The article highlights a few Ethereum R&D projects that have achieved the goal of funding R&D projects on the basis of participation legitimacy such as Gitcoin Grants. Gitcoin Grants uses quadratic funding function wherein the more people choose to donate to a particular R&D project, the more that Gitcoin contributes (in qudratic proportion to the number of people donating).
Vitalik proposes that a similar model can be deployed more broadly wherein commercial projects that devote a portion of their treasuries to public goods development can be rewarded with some sort of grant matching or public support mechanism (which he does not clearly describe).
Vitalik does seem to link this idea to non-fungible tokens (NFTs): he suggests that NFTs, because they are definitively possessed (digitally) and attached to a verifiable characteristic, can objectively demonstrate and signal to the outside world that the holder has donated to a specific cause.
Interestingly, he highlights how NFTs already have demonstrated how they can be used to raise enormous amounts of capital for artists, in exchange for which, the new owner of an NFT can signal that they are a patron of the arts and later benefit from being the legitimate owner of this status as a patron and owner of a piece of digital art and can eventually pass on this status and art to a buyer, all while the original artists automatically gets a piece of the later sale.
Vitalik suggests that creating a market for NFTs that verify that the owner has supported specific causes such as “global poverty relief, scientific research, creative arts, local journalism, open source software development, empowering marginalized communities” could raise large amounts of capital for these causes.

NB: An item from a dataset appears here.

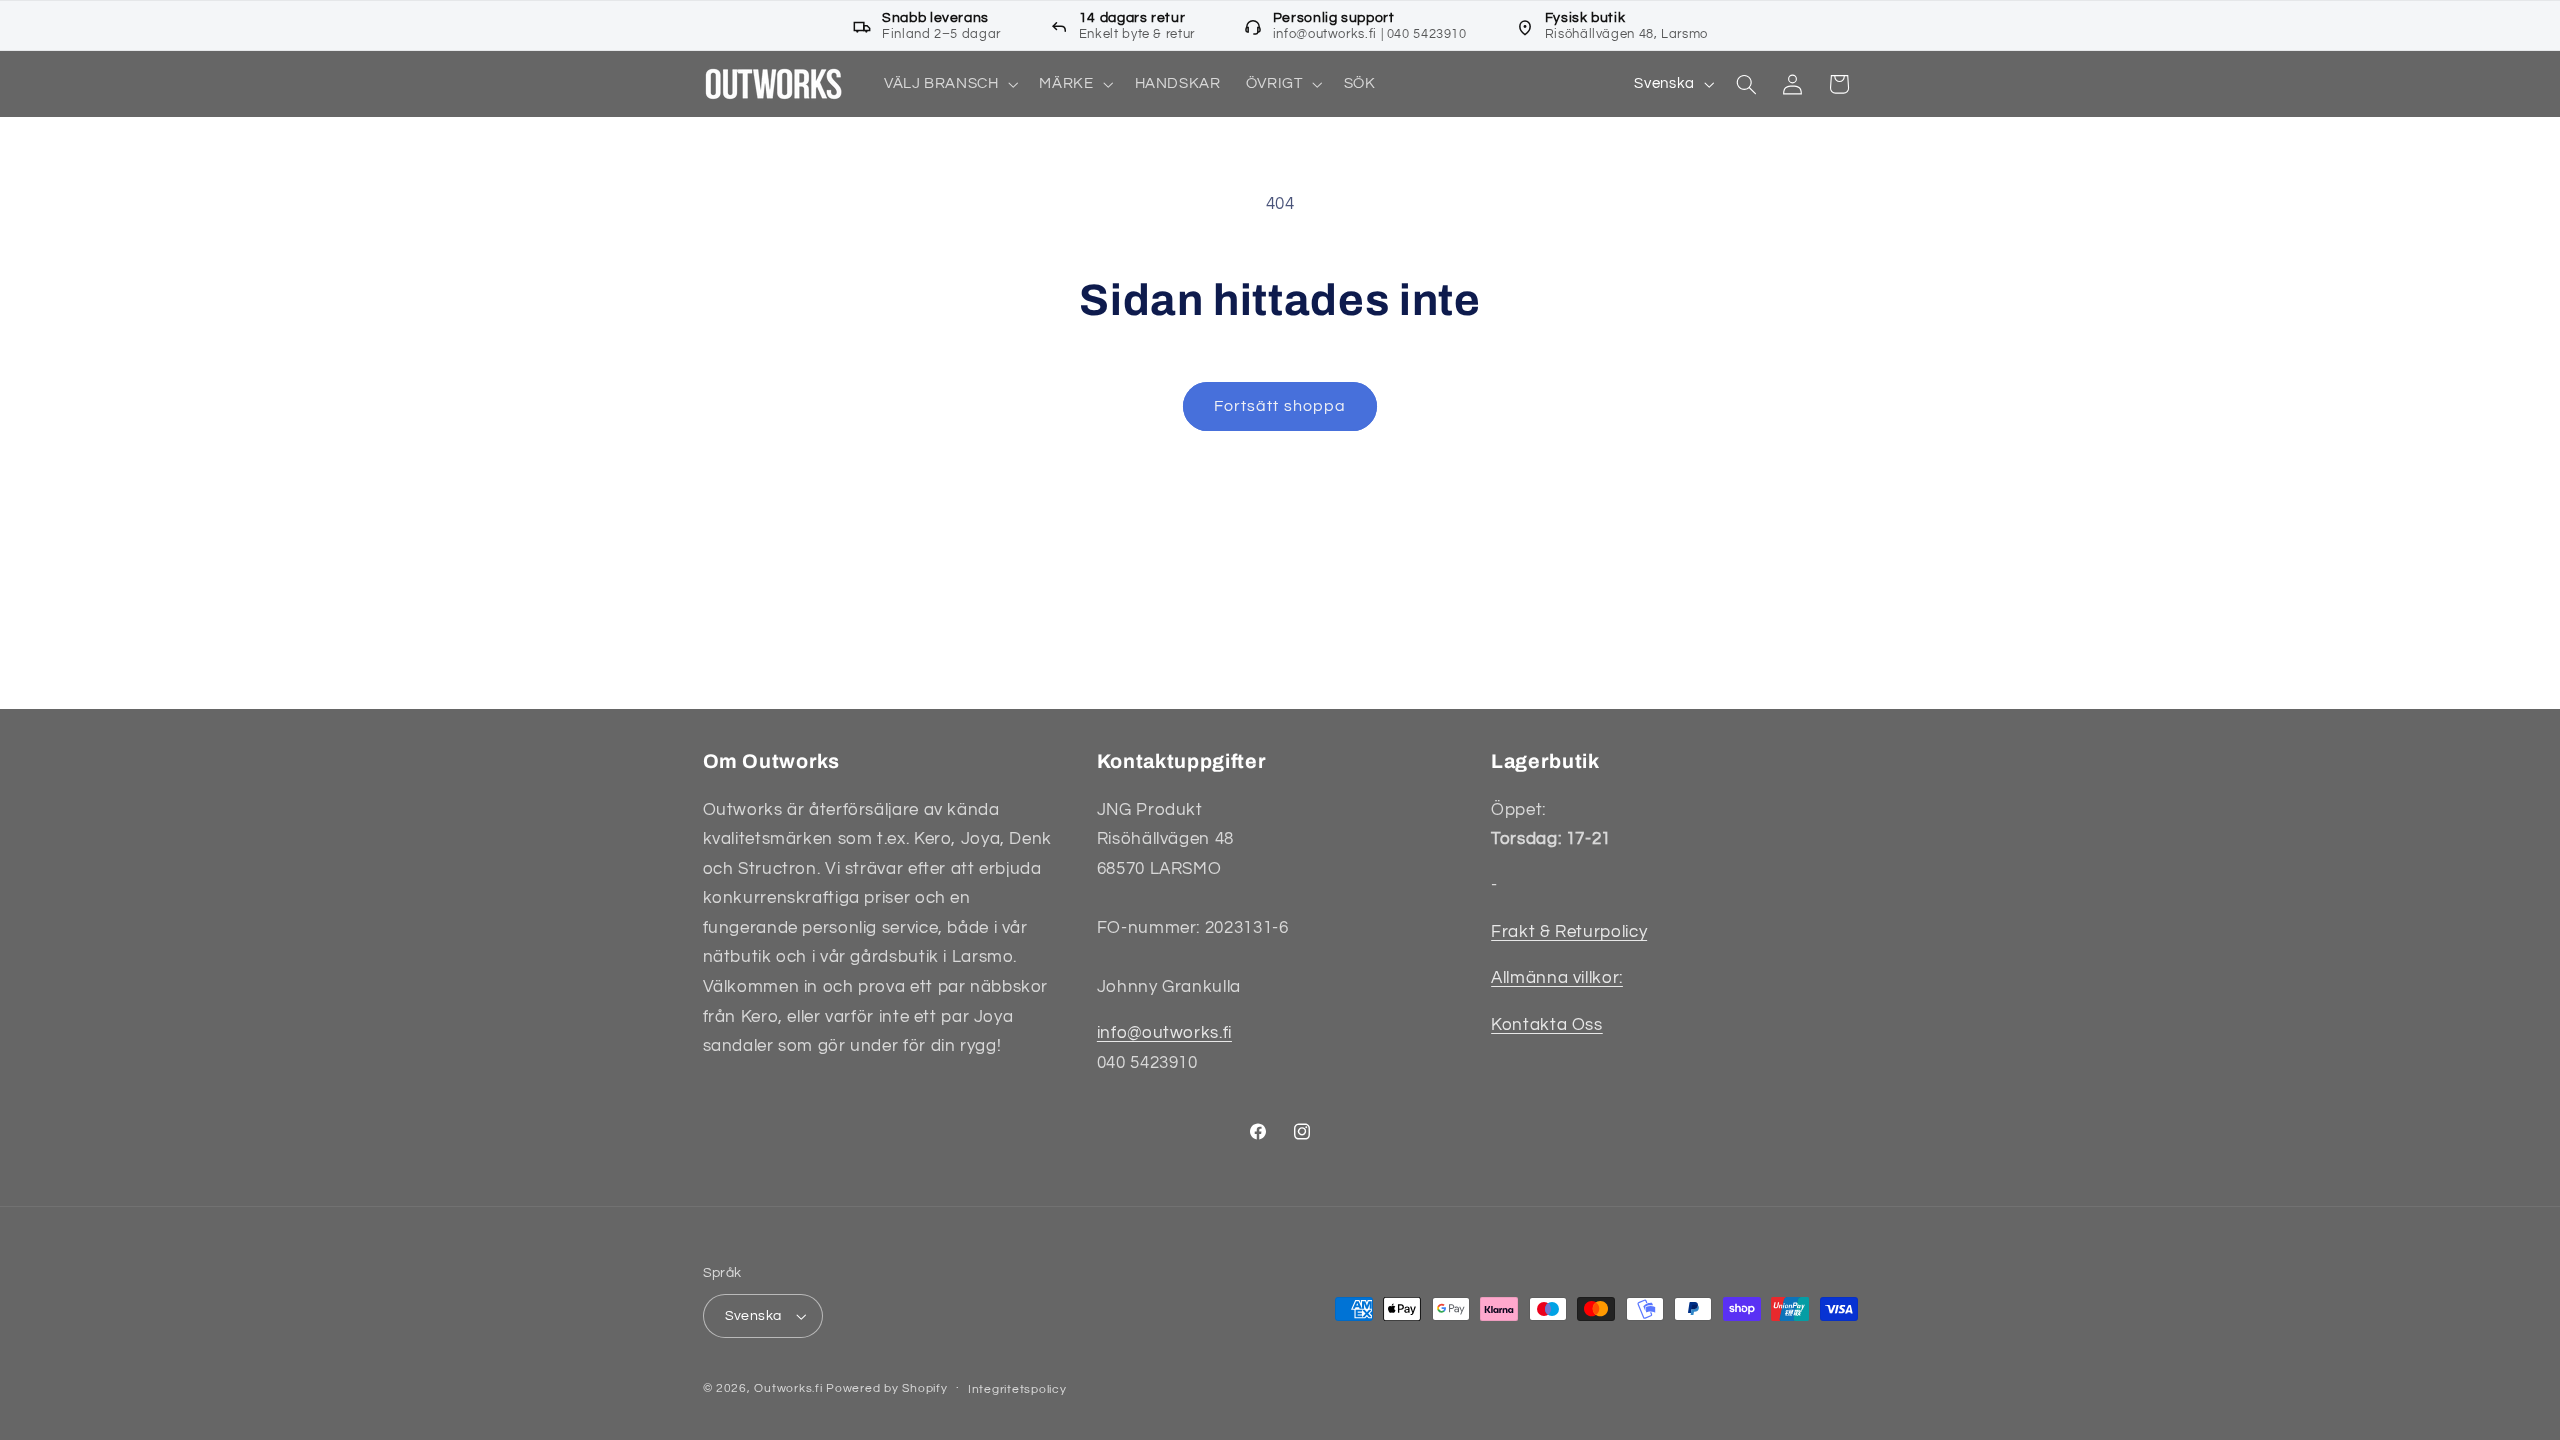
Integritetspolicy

For me the takeaways of this article are:
1. Ethereum developers are thinking about legitimacy as a social technology and thus are signaling to the broader developer community that Ethereum values social coordination. The Ethereum ecosystem can call on this legitimacy and coordination to advance the development of the ecosystem even despite challenges like miner mutiny or misguided governmental actions.
2. The Ethereum ecosystem can coordinate the raising of large amounts of capital for digital infrastructure development, important public causes, charity, and the arts.